» **Objective**: Return the records starting with the line containing "Click the Recargar credits button" and going on through the line containing "coord(1380,55)", both included, as they appear, leaving out the pictures.

» **Source records**:
===
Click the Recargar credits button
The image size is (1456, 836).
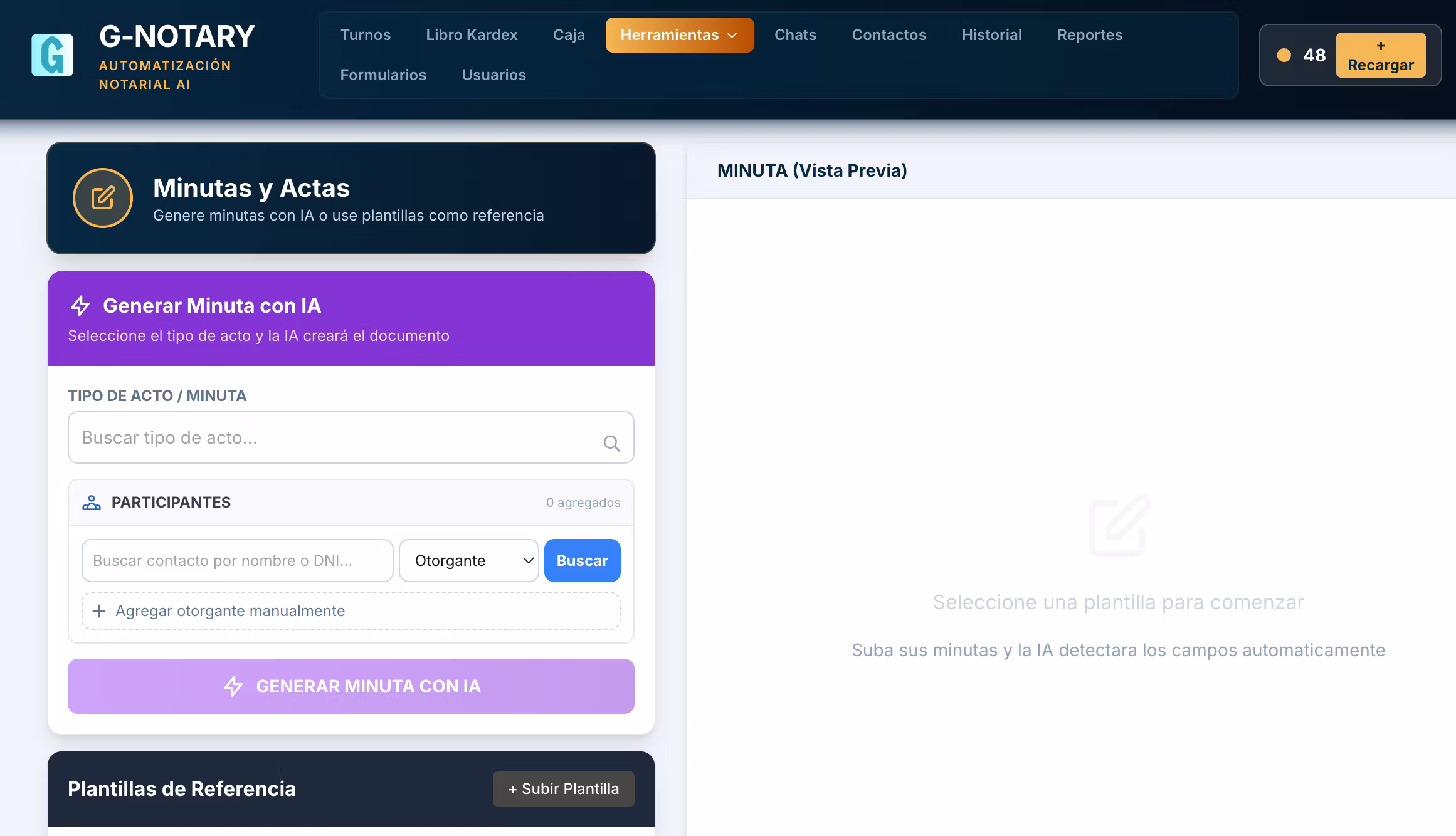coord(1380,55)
===
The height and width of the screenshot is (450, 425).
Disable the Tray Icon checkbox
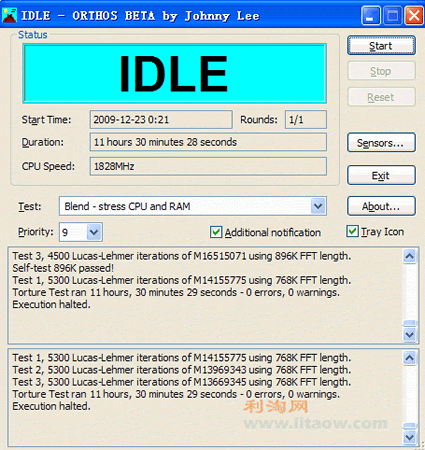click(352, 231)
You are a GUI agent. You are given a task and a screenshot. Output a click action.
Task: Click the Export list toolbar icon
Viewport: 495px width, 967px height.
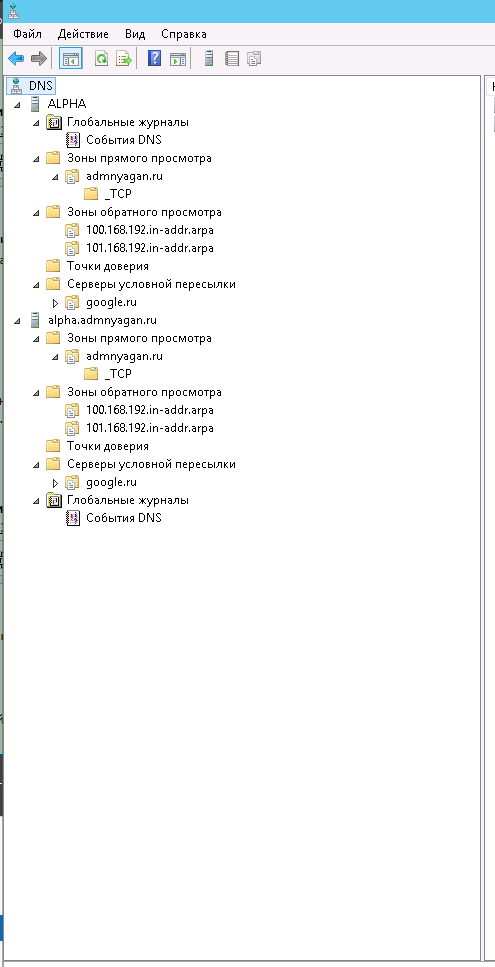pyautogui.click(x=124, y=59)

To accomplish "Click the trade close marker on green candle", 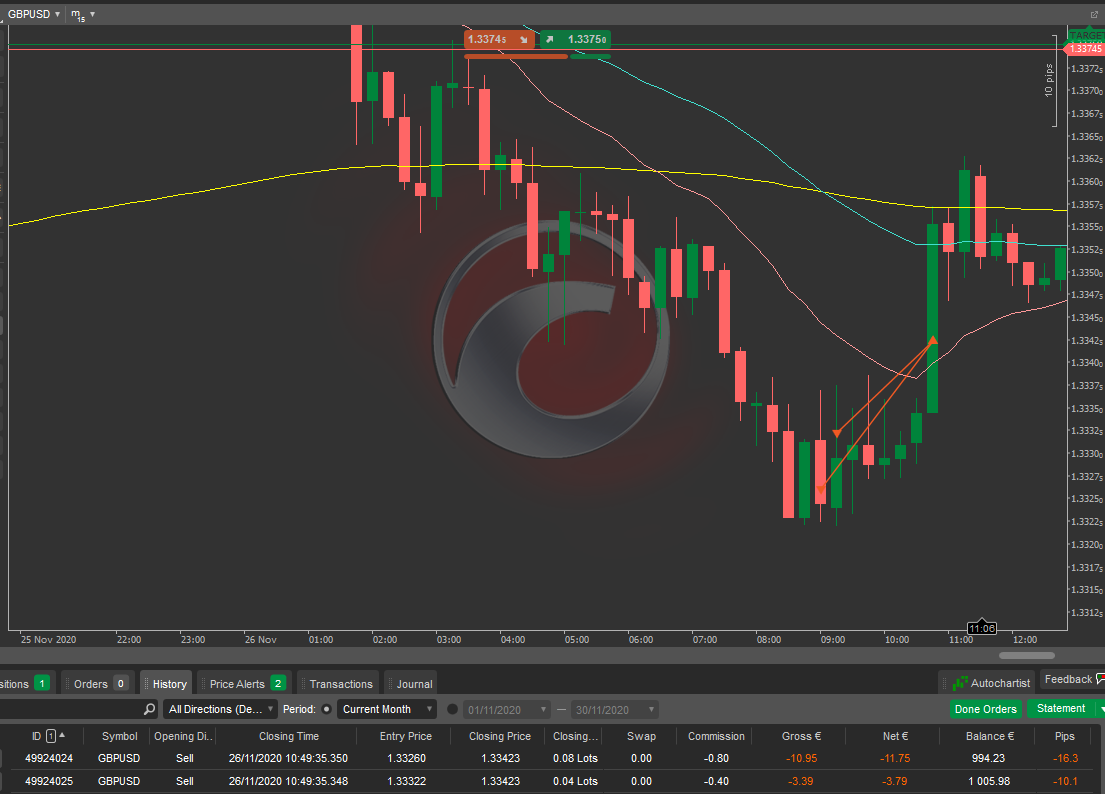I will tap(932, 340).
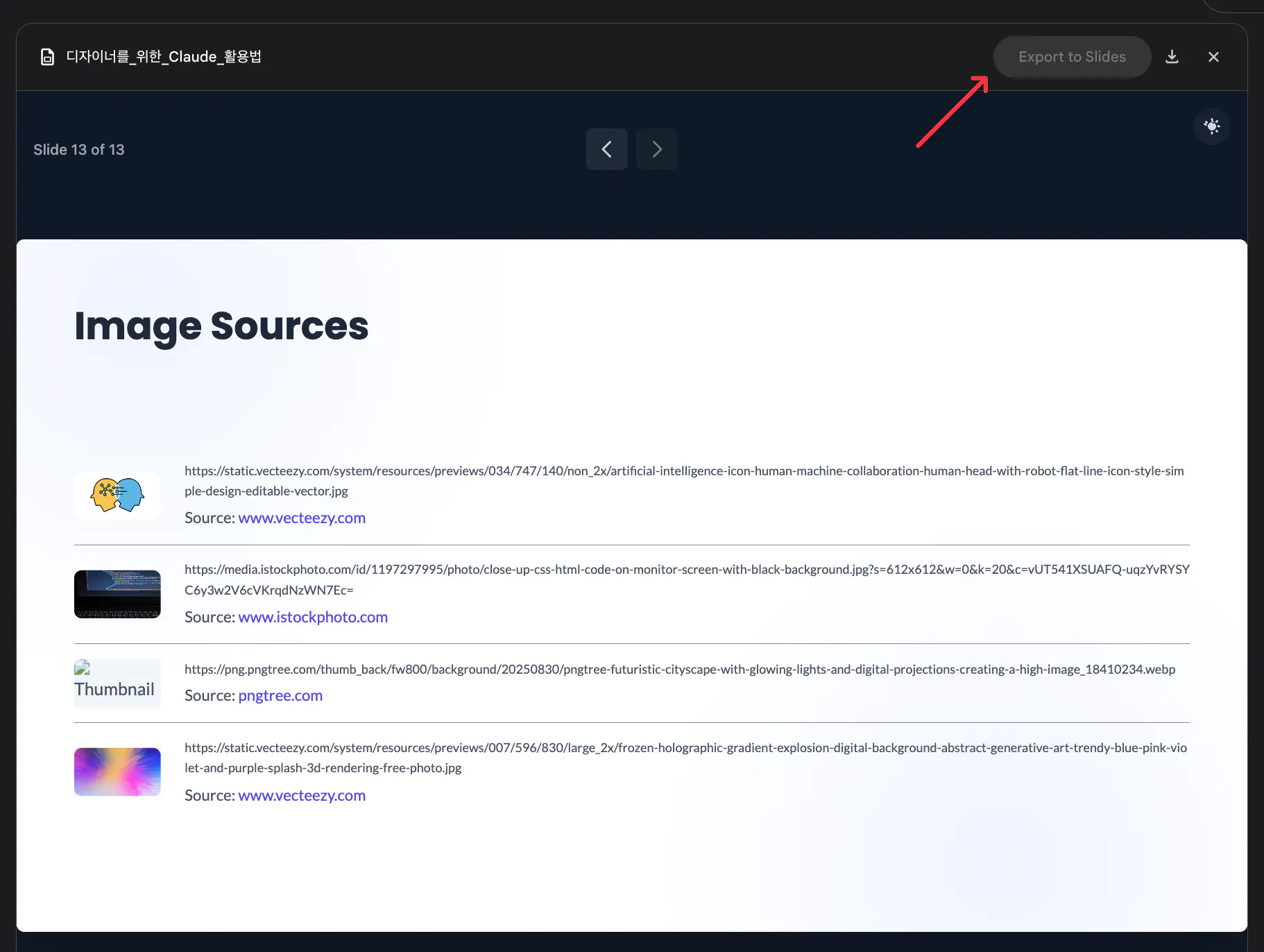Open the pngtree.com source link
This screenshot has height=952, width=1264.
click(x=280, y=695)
===
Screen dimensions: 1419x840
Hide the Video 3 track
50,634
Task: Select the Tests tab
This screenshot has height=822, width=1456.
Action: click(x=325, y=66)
===
» **Output**:
Click the Recargar credits button
The image size is (1456, 836).
coord(1380,55)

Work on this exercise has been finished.